┌────────

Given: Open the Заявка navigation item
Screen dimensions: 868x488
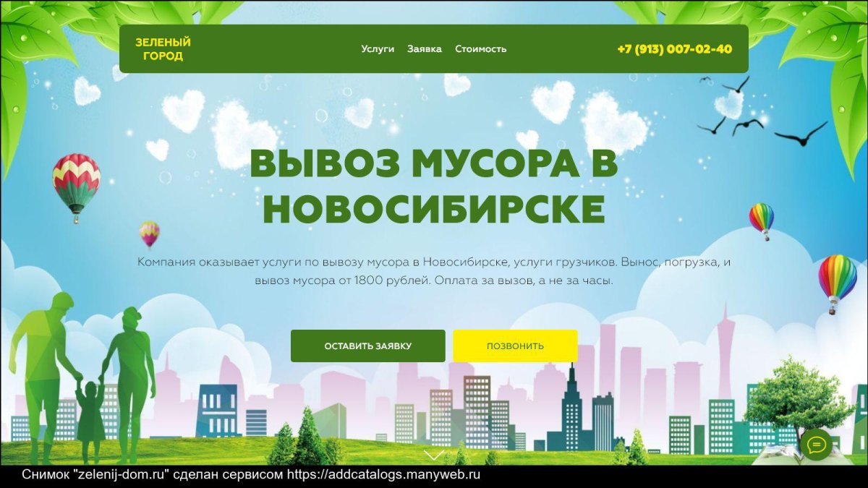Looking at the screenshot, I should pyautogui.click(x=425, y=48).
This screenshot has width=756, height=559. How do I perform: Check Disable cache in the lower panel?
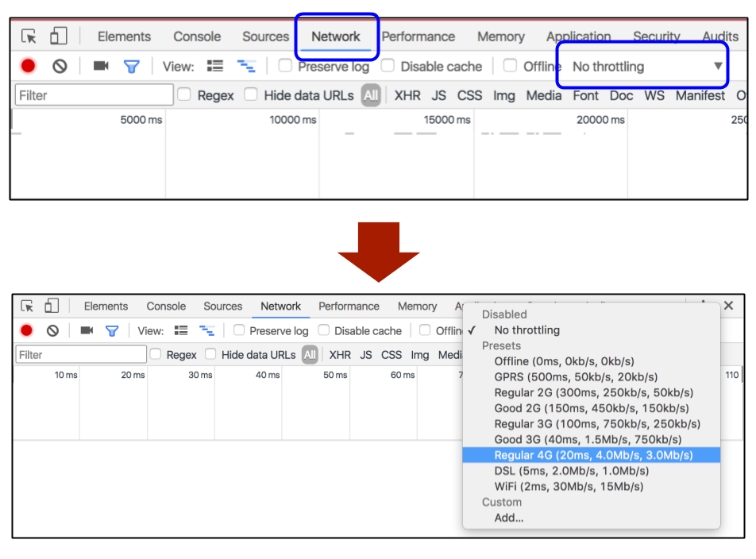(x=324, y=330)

└────────
┌────────

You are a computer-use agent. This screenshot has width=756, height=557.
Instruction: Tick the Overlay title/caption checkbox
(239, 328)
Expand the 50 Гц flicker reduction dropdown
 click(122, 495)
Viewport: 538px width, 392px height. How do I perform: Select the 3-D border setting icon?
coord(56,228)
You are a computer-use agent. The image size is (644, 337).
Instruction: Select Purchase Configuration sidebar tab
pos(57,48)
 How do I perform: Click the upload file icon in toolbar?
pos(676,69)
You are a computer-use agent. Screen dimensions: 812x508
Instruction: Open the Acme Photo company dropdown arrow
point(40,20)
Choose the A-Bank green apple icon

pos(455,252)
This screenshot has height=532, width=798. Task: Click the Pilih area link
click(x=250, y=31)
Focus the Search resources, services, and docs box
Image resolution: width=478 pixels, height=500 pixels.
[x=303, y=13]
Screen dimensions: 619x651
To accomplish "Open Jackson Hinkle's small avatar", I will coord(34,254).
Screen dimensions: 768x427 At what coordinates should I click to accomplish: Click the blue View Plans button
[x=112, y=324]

└────────
┌────────

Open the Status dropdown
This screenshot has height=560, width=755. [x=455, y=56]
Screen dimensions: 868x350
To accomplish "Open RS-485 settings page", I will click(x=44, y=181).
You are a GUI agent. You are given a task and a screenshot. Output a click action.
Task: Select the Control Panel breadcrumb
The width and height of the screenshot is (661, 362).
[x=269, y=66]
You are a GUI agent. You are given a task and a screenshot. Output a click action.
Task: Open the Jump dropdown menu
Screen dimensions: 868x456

└────────

_Prompt_
Check each line of the entries for the string "agent". Copy the lines that have it.

_Result below_
You are a computer-use agent. This screenshot has width=756, height=557.
You are a computer-use agent. The image size is (644, 337).
You are a computer-use agent. Screen dimensions: 812x508
You are a GUI agent. You are given a task and a screenshot. Output a click action.
You are a GUI agent. You are given a task and a screenshot. Output a click action.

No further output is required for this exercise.